What the task asks ▸ Return all of the entries below exactly as they are given.

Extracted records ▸
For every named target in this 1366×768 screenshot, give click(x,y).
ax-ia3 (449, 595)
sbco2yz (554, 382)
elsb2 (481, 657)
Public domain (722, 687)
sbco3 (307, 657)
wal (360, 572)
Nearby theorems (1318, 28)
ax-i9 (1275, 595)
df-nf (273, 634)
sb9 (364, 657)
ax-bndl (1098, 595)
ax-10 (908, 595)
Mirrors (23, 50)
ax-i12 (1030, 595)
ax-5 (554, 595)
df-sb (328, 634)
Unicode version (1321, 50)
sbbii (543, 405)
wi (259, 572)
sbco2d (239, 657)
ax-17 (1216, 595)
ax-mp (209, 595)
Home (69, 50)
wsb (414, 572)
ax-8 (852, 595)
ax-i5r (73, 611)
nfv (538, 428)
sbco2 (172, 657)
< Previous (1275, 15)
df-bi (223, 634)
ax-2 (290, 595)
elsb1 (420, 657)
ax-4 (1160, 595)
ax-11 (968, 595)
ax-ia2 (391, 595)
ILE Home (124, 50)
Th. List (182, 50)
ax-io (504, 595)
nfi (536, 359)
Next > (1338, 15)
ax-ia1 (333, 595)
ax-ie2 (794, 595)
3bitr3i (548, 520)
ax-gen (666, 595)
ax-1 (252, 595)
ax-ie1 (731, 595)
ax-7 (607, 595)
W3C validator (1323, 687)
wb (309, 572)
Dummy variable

Response area ▸
For every named target in this 1366×768 screenshot, give click(x,y).
ax-ia3 (449, 595)
sbco2yz (554, 382)
elsb2 (481, 657)
Public domain (722, 687)
sbco3 (307, 657)
wal (360, 572)
Nearby theorems (1318, 28)
ax-i9 (1275, 595)
df-nf (273, 634)
sb9 (364, 657)
ax-bndl (1098, 595)
ax-10 (908, 595)
Mirrors (23, 50)
ax-i12 (1030, 595)
ax-5 (554, 595)
df-sb (328, 634)
Unicode version (1321, 50)
sbbii (543, 405)
wi (259, 572)
sbco2d (239, 657)
ax-17 (1216, 595)
ax-mp (209, 595)
Home (69, 50)
wsb (414, 572)
ax-8 (852, 595)
ax-i5r (73, 611)
nfv (538, 428)
sbco2 (172, 657)
< Previous (1275, 15)
df-bi (223, 634)
ax-2 (290, 595)
elsb1 (420, 657)
ax-4 (1160, 595)
ax-11 (968, 595)
ax-ia2 (391, 595)
ILE Home (124, 50)
Th. List (182, 50)
ax-io (504, 595)
nfi (536, 359)
Next > (1338, 15)
ax-ia1 (333, 595)
ax-ie2 (794, 595)
3bitr3i (548, 520)
ax-gen (666, 595)
ax-1 (252, 595)
ax-ie1 (731, 595)
ax-7 (607, 595)
W3C validator (1323, 687)
wb (309, 572)
Dummy variable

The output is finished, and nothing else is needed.